── Text block ──
In the New Testament the history of the world is conceived as developed through a succession of aeons. A series of such aeons precedes the introduction of a new series inaugurated by the Christian dispensation, and the end of the world and the second coming of Christ are to mark the beginning of another series. Eph. 1:21; 2:7; 3:9,21; 1 Cor 10:11; compare Heb. 9:26. He includes the series of aeons in one great aeon, ‘o aion ton aionon, the aeon of the aeons (Eph. 3:21); and the author of the Epistle to the Hebrews describe the throne of God as enduring unto the aeon of the aeons (Heb 1:8). The plural is also used, aeons of the aeons, signifying all the successive periods which make up the sum total of the ages collectively. Rom. 16:27; Gal. 1:5; Philip. 4:20, etc. This plural phrase is applied by Paul to God only.

The adjective aionios in like manner carries the idea of time. Neither the noun nor the adjective, in themselves, carry the sense of endless or everlasting.
───
── Data provided ──
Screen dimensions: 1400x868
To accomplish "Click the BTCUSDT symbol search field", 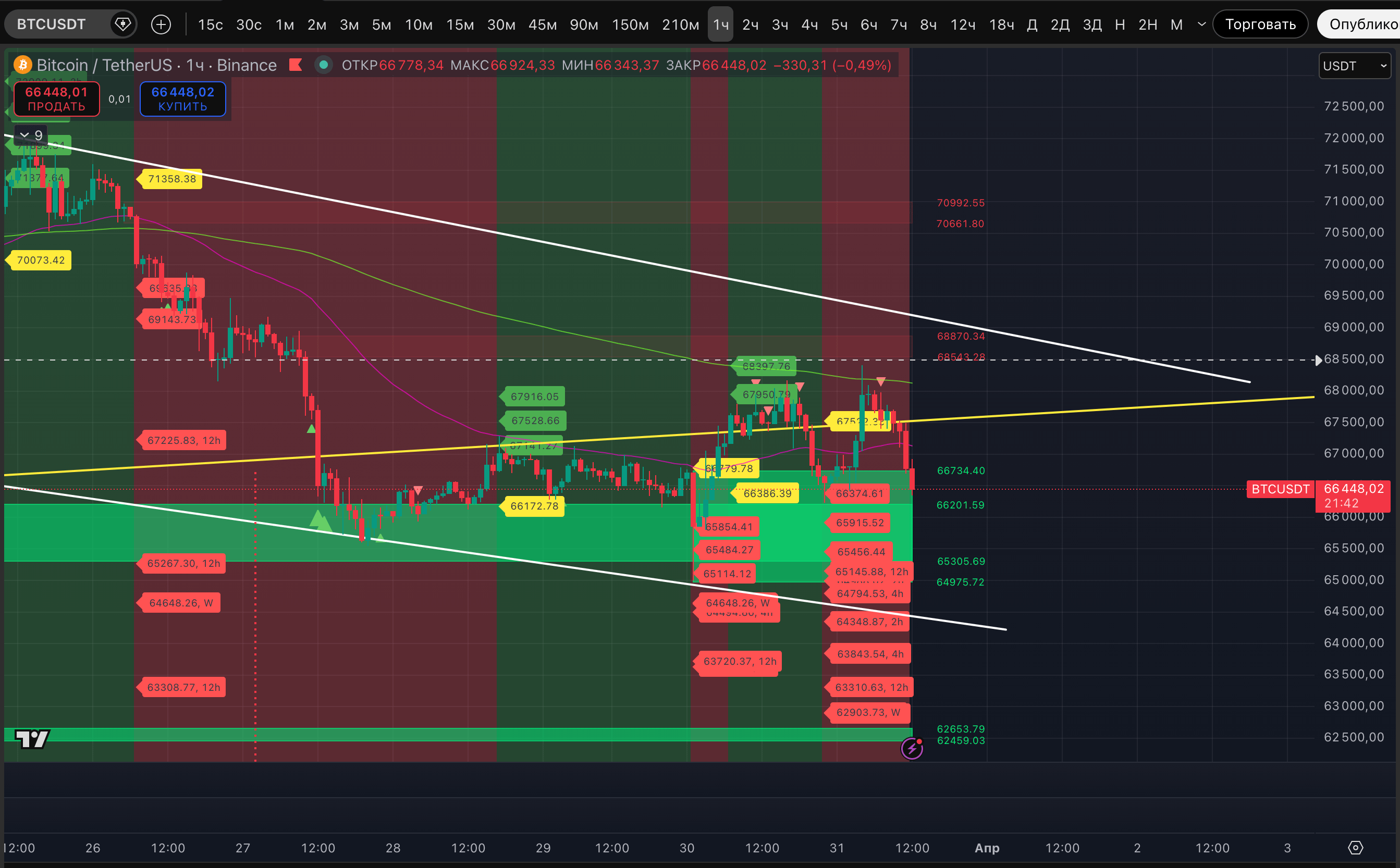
───
**Work to do:**
1: Reproduce the passage on aeons starting at "The adjective aionios" and ending at "endless or everlasting.".
2: For each statement, answer yes or no according to the passage on aeons, and quote the words that decide it. (a) Paul applies the plural phrase only to God. (b) The adjective aionios by itself carries the sense of everlasting. (c) The end of the world and the second coming of Christ are to mark the beginning of another series.
Work from the passage on aeons alone, not from the data.

**Answers to the exercises:**
1:
The adjective aionios in like manner carries the idea of time. Neither the noun nor the adjective, in themselves, carry the sense of endless or everlasting.

2:
(a) Yes: "This plural phrase is applied by Paul to God only."
(b) No: "Neither the noun nor the adjective, in themselves, carry the sense of endless or everlasting."
(c) Yes: "the end of the world and the second coming of Christ are to mark the beginning of another series"